As @cronoik mentioned, alternative to modify the cache path in the terminal, you can modify the cache directory directly in your code. I will just provide you with the actual code if you are having any difficulty looking it up on HuggingFace:

tokenizer = AutoTokenizer.from_pretrained("roberta-base", cache_dir="new_cache_dir/")

model = AutoModelForMaskedLM.from_pretrained("roberta-base", cache_dir="new_cache_dir/")
aysljc
  • 788
  • 8
  • 7
26

You'll probably want to set the HF_HOME environment variable:

export HF_HOME=/path/to/cache/directory

This is because besides the model cache of HF Transformers itself, there are cache directories of other Hugging Face libraries that also eat space in the home directory. The previous answers and comments did not make this clear.

In addition, it may make sense to set a symlink to catch cases where the environment variable is not set (you may have to move away the directory ~/.cache/huggingface before, if it exists):

ln -s /path/to/cache/directory ~/.cache/huggingface

In particular, the HF_HOME environment variable is also respected by Hugging Face datasets library, although the documentation does not explicitly state this.

The Transformers documentation describes how the default cache directory is determined:

Cache setup

Pretrained models are downloaded and locally cached at: ~/.cache/huggingface/hub. This is the default directory given by the shell environment variable TRANSFORMERS_CACHE. On Windows, the default directory is given by C:\Users\username.cache\huggingface\hub. You can change the shell environment variables shown below - in order of priority - to specify a different cache directory:

  1. Shell environment variable (default): HUGGINGFACE_HUB_CACHE or TRANSFORMERS_CACHE.
  2. Shell environment variable: HF_HOME.
  3. Shell environment variable: XDG_CACHE_HOME + /huggingface.

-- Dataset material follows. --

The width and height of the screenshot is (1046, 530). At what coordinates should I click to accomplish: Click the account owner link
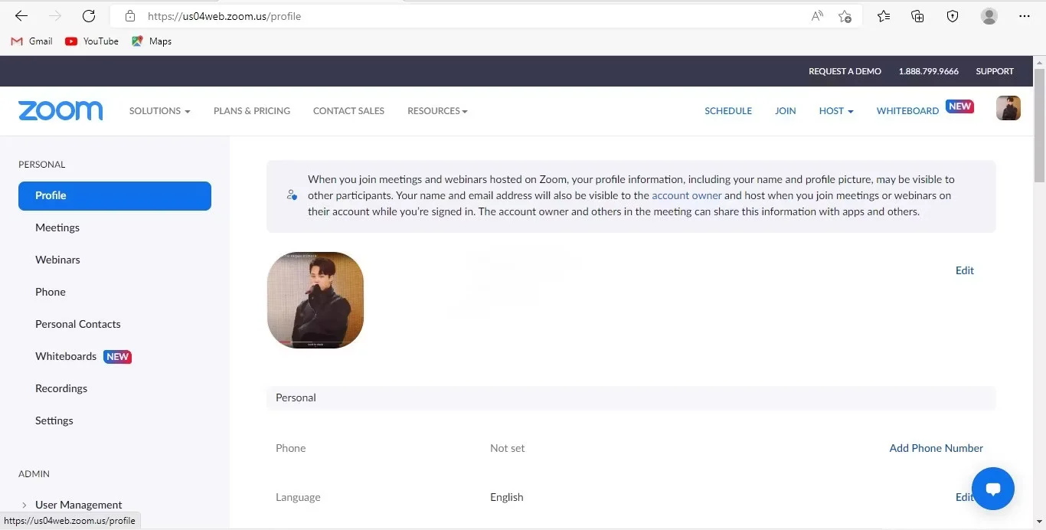click(686, 195)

What this piece of documentation doesn't explicitly mention is that HF_HOME defaults to $XDG_CACHE_HOME/huggingface and is used for other huggingface caches, e.g. the datasets cache, which is separate from the transformers cache. The value of XDG_CACHE_HOME is machine dependent, but usually it is ~/.cache (and HF defaults to this value if XDG_CACHE_HOME is not set) - thus the usual default ~/.cache/huggingface

Bernhard Stadler
  • 1,725
  • 14
  • 24
  • this worked for me! after setting only TRANSFORMERS_CACHE still, the cache was saved on home dir but after the three settings, it worked! – Rohola Zandie Sep 12 '22 at 23:30
  • 1
    TRANSFORMERS_CACHE only controls the Hugging Face Transformers cache, i.e. for model checkpoints. Other HF libraries like [datasets](https://github.com/huggingface/datasets/blob/main/src/datasets/config.py#L147), [evaluate](https://github.com/huggingface/evaluate/blob/main/src/evaluate/config.py#L115), [hub](https://github.com/huggingface/huggingface_hub/blob/main/src/huggingface_hub/constants.py#L73) and [autotrain](https://github.com/huggingface/autotrain-advanced/blob/main/src/autotrain/dataset.py#L141) have cache directories that are influenced by HF_HOME, but not by TRANSFORMERS_CACHE. – Bernhard Stadler Apr 19 '23 at 17:32
  • I linked to the main branch in my previous comment, so the content changes. For future reference: [datasets](https://github.com/huggingface/datasets/blob/f423b6/src/datasets/config.py#L147), [evaluate](https://github.com/huggingface/evaluate/blob/d48669/src/evaluate/config.py#L115), [hub](https://github.com/huggingface/huggingface_hub/blob/25e20e/src/huggingface_hub/constants.py#L73) and [autotrain](https://github.com/huggingface/autotrain-advanced/blob/0ff192/src/autotrain/dataset.py#L142) – Bernhard Stadler May 25 '23 at 06:29
3

Typically, you want to keep datasets and model caches around for longer but other things not. Also, these things are large and you may not want in your home folder.

So, let's say you create directory \my_drive\hf where you want HuggingFace to cache everything. You can create following environment variables:

export HF_HOME=\my_drive\hf\misc
export HF_DATASETS_CACHE=\my_drive\hf\datasets
export TRANSFORMERS_CACHE=\my_drive\hf\models

Now you can clean out non essential things more easily.

Note that HF_HOME is basically cache location of all things on Hub but above you separate out datasets and models cache. The XDG_CACHE_HOME is not used if HF_HOME is set. If it wasn't set as above then HF_HOME defaults to $XDG_CACHE_HOME/huggingface.

More info: https://huggingface.co/docs/huggingface_hub/package_reference/environment_variables

Shital Shah
  • 63,284
  • 17
  • 238
  • 185